▶ **MATERIAL**:

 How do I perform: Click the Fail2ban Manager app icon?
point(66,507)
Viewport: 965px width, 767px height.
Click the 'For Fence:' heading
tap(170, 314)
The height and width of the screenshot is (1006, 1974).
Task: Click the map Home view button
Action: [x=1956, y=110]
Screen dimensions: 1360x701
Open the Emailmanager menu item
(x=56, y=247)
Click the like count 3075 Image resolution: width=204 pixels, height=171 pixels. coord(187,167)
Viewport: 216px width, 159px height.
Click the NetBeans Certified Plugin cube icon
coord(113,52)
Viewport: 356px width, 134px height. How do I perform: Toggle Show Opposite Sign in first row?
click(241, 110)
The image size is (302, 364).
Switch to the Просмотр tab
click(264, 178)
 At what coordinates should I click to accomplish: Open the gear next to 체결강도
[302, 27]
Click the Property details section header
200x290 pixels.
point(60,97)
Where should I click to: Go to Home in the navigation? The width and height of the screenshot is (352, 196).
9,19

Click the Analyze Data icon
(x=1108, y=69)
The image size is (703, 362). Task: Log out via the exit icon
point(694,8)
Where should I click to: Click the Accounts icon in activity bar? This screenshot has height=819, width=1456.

▶ **SHORT PROBLEM**: Copy out the material above word for word, every line from first to last.

▶ **PROBLEM SOLUTION**:
 How do I perform: Click the Fail2ban Manager app icon?
point(66,507)
Viewport: 965px width, 767px height.
Click the 'For Fence:' heading
tap(170, 314)
The height and width of the screenshot is (1006, 1974).
Task: Click the map Home view button
Action: [x=1956, y=110]
Screen dimensions: 1360x701
Open the Emailmanager menu item
(x=56, y=247)
Click the like count 3075 Image resolution: width=204 pixels, height=171 pixels. coord(187,167)
Viewport: 216px width, 159px height.
Click the NetBeans Certified Plugin cube icon
coord(113,52)
Viewport: 356px width, 134px height. How do I perform: Toggle Show Opposite Sign in first row?
click(241, 110)
The image size is (302, 364).
Switch to the Просмотр tab
click(264, 178)
 At what coordinates should I click to accomplish: Open the gear next to 체결강도
[302, 27]
Click the Property details section header
200x290 pixels.
point(60,97)
Where should I click to: Go to Home in the navigation? The width and height of the screenshot is (352, 196).
9,19

Click the Analyze Data icon
(x=1108, y=69)
The image size is (703, 362). Task: Log out via the exit icon
point(694,8)
Where should I click to: Click the Accounts icon in activity bar? This screenshot has height=819, width=1456.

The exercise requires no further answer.